En las últimas fechas no me he cansado de defender entre mi círculo de amistades que Ronaldinho, reciente vencedor del Golden Foot 2009, aún no está acabado, y que sus botas guardan noches de buen fútbol. Aún mantengo esa esperanza, y les digo esperanza, porque el brasileño lleva sin despertar en los últimos tres años, en los que ha pasado por los terrenos de juego sin pena ni gloria. Además, fuera de ellos no ha demostrado ser un buen profesional dejándose ver de fiesta en fiesta, con la consecuente crispación de sus aficionados que han dejado de confiar en él.
Yo estoy empezando a hacerlo, pero aún así le voy a dar una última oportunidad; será esta noche en el partido que el Madrid disputará frente al Milán en el Bernabeú. El escenario es el adecuado, en él hace casi cuatro años, el 19 de noviembre de 2005, el carioca puso en pie a la grada madridista con una actuación espectacular, que será recordada durante muchos años (estoy convencido que en especial la recordará Sergio Ramos, al que dejó completamente en evidencia).
Así las cosas, el carioca tiene la oportunidad de oro para reivindicarse, de dar un golpe en la mesa, de decir “Señores, ¡aquí estoy yo!” Pero no será un cometido fácil, resucitar y callar bocas requiere de una casta especial, una garra y una entrega que poseen sólo determinados jugadores (véase Raúl González Blanco).
Por el bien del fútbol espero que pueda hacerlo, pero en caso contrario habrá agotado sus siete vidas y tendré que dar la razón a aquellos que piensan que es un jugador indolente y sin ningún tipo de ambición.

Entradas extraídas:
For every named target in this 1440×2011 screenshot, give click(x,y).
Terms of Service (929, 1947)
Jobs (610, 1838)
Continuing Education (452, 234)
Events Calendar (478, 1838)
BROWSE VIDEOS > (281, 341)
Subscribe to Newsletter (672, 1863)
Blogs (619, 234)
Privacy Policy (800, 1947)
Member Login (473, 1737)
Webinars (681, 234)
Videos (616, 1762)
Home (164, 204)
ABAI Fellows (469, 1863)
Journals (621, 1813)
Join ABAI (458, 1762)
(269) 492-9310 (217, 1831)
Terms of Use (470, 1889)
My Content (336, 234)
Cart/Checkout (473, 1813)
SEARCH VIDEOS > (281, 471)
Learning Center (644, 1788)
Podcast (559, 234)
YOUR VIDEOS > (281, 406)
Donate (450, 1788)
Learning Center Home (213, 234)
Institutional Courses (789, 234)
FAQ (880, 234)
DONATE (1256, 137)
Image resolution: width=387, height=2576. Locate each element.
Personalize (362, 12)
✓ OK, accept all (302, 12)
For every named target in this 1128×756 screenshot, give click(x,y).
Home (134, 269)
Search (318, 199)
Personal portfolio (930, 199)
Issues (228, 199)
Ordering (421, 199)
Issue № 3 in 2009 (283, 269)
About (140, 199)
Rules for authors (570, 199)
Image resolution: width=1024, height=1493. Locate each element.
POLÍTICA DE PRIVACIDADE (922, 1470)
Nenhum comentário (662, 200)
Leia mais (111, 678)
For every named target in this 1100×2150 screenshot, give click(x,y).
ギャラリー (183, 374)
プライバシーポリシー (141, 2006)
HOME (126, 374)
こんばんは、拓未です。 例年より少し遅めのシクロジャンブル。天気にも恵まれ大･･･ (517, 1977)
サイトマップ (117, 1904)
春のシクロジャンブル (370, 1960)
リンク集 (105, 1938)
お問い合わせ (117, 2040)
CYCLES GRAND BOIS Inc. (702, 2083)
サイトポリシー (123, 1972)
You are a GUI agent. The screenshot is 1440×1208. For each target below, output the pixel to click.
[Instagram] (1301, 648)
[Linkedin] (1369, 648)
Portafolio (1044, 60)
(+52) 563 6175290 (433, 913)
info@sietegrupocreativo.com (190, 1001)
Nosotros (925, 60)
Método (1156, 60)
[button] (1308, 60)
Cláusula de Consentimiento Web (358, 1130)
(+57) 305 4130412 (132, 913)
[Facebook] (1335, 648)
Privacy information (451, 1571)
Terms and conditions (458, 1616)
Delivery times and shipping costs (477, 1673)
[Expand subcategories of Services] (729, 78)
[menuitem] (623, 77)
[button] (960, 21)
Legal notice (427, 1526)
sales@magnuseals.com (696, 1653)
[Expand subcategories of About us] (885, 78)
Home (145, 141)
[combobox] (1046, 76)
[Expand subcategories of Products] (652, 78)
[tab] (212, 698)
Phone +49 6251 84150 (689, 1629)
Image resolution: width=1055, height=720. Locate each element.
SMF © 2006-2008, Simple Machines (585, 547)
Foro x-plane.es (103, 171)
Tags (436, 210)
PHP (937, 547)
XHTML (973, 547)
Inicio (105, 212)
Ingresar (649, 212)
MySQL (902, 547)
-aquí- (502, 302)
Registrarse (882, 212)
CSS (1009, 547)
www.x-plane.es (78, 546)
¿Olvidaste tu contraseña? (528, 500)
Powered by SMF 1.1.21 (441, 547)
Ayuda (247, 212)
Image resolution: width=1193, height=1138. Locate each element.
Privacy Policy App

QUÉ HACER
Según el texto sobre Ronaldinho, ¿en qué fecha tuvo el brasileño una actuación espectacular en el Bernabeú?

SOLUCIÓN PROPUESTA
El 19 de noviembre de 2005.